Introduction: Axillary breast is a common condition that leads to discomfort and cosmetic problems. Liposuction alone and open excision are two techniques used for treatment. Materials and Methods: This study assesses the results of treatment in 24 consecutive patients, operated between 2005 and 2015.All patients had Kajava class IV masses. Three were treated by liposuction alone, while 21 were treated by open axillaplasty with limited liposuction. Results: One patient treated by liposuction alone had to be re-operated for a residual lump, while with axillaplasty, no major complications were observed and the results were uniformly good. Discussion: Certain points of technique emerged as major determinants in obtaining the best results. In brief, these are: a) limited skin excision; b) placing elliptical incisions within the most lax, apical axillary skin, irrespective of the location of the lump; c) raising skin flaps at the level of superficial fascia; d)meticulous dissection and preservation of the nerves, especially the second intercostobrachial; f) judicious liposuction for eliminating dog ears and axillary sculpting only; g) avoiding drains. Conclusion: Open axillaplasty with limited liposuction is the best way to minimise complications and produce good results.

INTRODUCTION

Accessory breast tissue may present as a mass at any place along the embryologic 'mammary streak', including the axillae, chest wall or vulva. The face, neck, ear, lateral thigh, buttock or the knee may rarely be the sites of aberrant or ectopic tissue. [sup][1],[2] As many as 2-6% of women and 1-3% of men have this congenital condition, and 20% of these are found in the axilla. [sup][3]
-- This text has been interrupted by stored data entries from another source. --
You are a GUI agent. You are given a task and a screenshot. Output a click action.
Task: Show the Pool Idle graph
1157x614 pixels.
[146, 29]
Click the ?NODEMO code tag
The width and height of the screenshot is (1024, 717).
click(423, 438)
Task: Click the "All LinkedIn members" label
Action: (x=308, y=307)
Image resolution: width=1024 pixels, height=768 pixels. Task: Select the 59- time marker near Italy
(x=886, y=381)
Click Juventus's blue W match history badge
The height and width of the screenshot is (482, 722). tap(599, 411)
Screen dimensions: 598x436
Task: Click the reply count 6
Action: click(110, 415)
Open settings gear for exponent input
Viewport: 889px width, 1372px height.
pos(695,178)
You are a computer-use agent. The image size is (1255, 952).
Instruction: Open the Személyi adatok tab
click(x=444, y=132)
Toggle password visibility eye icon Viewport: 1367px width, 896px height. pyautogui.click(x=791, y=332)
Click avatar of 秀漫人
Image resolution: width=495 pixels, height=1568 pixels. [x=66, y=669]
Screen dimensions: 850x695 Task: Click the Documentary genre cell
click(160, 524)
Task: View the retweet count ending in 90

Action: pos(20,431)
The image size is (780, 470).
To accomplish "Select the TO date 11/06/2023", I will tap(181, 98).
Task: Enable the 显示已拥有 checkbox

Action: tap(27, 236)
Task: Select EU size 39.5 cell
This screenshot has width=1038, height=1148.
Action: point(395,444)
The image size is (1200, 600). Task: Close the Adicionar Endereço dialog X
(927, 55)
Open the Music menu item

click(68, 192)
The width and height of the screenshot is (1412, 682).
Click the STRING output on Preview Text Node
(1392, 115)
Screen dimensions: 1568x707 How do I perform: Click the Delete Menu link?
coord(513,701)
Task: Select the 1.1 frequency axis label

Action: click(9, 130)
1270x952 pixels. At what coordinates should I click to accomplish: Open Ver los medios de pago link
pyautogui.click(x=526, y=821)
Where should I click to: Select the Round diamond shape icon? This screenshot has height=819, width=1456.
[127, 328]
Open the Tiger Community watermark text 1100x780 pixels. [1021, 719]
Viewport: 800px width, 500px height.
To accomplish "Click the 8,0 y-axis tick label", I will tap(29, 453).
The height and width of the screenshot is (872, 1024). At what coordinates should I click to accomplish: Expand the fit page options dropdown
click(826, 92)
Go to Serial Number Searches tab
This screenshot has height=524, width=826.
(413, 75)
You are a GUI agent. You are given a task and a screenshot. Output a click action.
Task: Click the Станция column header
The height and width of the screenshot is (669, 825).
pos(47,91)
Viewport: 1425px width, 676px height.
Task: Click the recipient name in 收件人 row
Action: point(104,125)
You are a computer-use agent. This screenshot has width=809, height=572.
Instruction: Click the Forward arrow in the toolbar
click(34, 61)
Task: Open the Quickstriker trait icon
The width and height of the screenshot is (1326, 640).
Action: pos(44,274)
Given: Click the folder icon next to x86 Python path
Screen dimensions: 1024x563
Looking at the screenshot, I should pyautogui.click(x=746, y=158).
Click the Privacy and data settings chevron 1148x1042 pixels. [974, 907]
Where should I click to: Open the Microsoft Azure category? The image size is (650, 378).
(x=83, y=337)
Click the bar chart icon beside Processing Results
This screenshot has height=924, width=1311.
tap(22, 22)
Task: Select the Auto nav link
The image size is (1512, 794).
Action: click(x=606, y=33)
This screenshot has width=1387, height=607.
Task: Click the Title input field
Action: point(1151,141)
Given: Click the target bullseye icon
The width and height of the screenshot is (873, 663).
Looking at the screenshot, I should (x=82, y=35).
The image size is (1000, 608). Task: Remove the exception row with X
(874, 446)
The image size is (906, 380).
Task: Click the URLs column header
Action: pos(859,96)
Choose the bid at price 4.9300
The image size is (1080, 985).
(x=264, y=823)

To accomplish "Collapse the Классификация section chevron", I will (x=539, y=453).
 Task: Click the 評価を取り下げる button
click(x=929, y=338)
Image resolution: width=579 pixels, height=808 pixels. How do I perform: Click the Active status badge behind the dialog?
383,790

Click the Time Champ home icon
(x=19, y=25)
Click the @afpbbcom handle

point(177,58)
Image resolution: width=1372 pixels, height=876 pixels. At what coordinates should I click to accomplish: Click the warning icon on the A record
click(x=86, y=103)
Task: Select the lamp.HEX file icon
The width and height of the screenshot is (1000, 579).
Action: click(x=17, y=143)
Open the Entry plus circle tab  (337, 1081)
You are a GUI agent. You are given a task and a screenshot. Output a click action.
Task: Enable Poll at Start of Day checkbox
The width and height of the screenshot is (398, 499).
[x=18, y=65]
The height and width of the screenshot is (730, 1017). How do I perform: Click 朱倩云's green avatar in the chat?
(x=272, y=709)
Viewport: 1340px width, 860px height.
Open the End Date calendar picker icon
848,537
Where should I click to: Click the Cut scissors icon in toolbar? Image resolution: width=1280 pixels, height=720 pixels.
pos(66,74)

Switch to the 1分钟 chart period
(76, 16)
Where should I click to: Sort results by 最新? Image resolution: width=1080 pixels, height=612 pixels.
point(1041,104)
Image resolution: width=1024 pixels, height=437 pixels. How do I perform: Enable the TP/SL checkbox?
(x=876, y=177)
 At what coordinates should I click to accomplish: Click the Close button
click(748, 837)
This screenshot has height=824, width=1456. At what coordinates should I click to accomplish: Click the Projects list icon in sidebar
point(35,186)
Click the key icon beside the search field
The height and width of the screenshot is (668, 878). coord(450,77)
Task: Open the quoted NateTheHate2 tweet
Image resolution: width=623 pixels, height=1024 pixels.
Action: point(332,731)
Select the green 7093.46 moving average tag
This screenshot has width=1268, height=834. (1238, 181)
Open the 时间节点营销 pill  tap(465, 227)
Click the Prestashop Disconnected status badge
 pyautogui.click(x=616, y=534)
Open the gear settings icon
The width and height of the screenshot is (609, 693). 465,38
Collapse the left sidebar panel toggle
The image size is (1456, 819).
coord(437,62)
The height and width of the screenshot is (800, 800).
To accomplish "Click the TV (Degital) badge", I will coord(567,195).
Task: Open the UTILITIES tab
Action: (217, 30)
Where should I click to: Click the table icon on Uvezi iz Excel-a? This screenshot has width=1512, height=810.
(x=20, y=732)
Despite the relatively frequent occurrence, this condition has received sparse attention in plastic surgery journals.

In 1915, Kajava published a classification that is still used. [sup][3],[4]

*Complete glandular breast tissue with areola and nipple *Nipple and glandular tissue, no areola *Areola and glandular tissue without a nipple *Glandular tissue only *Nipple and areola but no gland (pseudomamma) *Nipple only (polythelia) *Areola only (polythelia areolaris) *Patch of hair only (polythelia pilosa)

Clinically, lipoma, lymphadenopathy, hidradenitis, sebaceous cyst, vascular malformation or malignancy may be suspected before axillary breast is diagnosed. Mammogram, ultrasound, magnetic resonance imaging (MRI), needle biopsy or surgical biopsy can be used as diagnostic tools. [sup][3]

Proper choice of treatment technique is critical in order to obtain good results. [sup][4] Liposuction and surgical excision are the two main modalities, both with their own advantages, limitations and complications.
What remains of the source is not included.